No, I don't think we should avoid splits when possible, I don't think we
should avoid splits at all costs.
On Sun, Jun 27, 2021, 19:12 Billy Tetrud <billy.tetrud at gmail.com> wrote:
> @Luke
> > They can still slow it down.
>
> Absolutely. However I think that the option of permanent failure is
> important. It certainly would be ideal to ensure that enough bitcoin users
> support the upgrade *before* releasing it, however realistically this can
> never be more than an estimate, and estimates can sometimes be wildly
> wrong. It would be unfortunate if miners had a substantially different
> estimate of user support than the people putting in the work to release
> bitcoin upgrades. Even if upgrades are never released before it becomes
> clear that a large supermajority of users want the upgrade, if miners don't
> agree with the estimate a harmful chain split could occur. And I agree with
> Eric that the goal here is to prevent a chain split during an upgrade when
> possible. This includes permanent failure of an upgrade when there is
> unexpectedly large miner opposition.
>
> This of course does not prevent a UASF-style deployment to be done after
> an initial failure to deploy occurs. My proposal is essentially a mechanism
> to improve upon the speedy-trial idea, allowing for even speedier releases
> (than speedy trial) without adding additional risk of undesired chain
> splits.
>
> > [BIP8] already has the trinary state you seem to be describing
>
> It sounds like you're saying the trinary state of BIP8 is A. Follow the
> longest chain, B. Follow the upgrade chain, or C. follow the non-upgraded
> chain. I agree. However the trinary state in my proposal is materially
> different - it is the signaling itself that is trinary, not just which
> chain is being followed. This allows others to know and make programmatic
> decisions (in software) based on that signaling. I'm sure you can agree
> that does not exist in BIP8.
>
> > No additional bit is needed, as softforks are coordinated between users,
> NOT miners
>
> And yet there is miner involvement, as you rightly pointed out. Miners are
> needed to set the nVersion in the header. So when you say "no additional
> bit is needed", could you please be clearer as to what you mean? Do you
> mean that signaling of opposition in a block can be done without any
> "additional bit"? Or are you just saying that it is redundant to consider
> what miners might be opposing an upgrade?

→ Your instructions
Copy everything in the mailing-list reply from "No, I don't" down to "slow it down.", swapping "splits" for "forks". Work from the mailing-list reply alone.

→ Collected data
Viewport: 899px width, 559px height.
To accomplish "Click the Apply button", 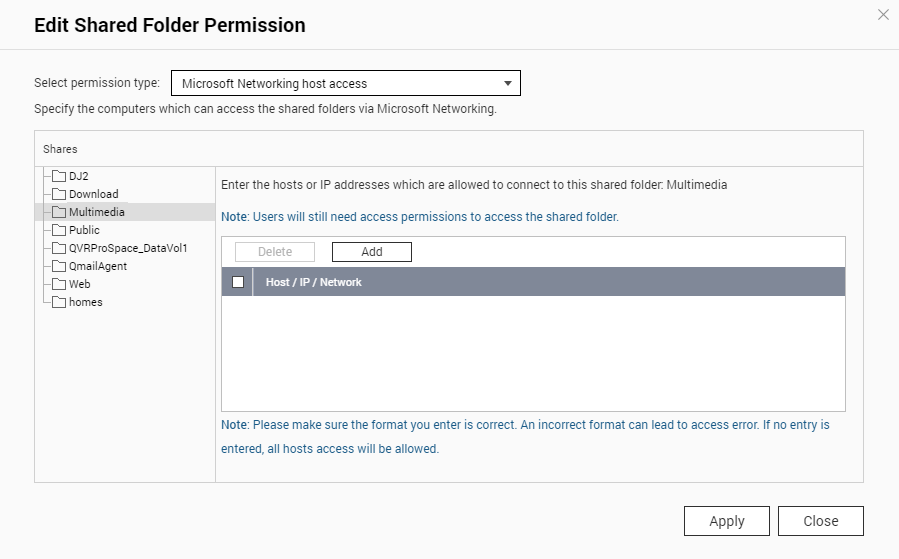I will (726, 521).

→ In response
No, I don't think we should avoid forks when possible, I don't think we
should avoid forks at all costs.
On Sun, Jun 27, 2021, 19:12 Billy Tetrud <billy.tetrud at gmail.com> wrote:
> @Luke
> > They can still slow it down.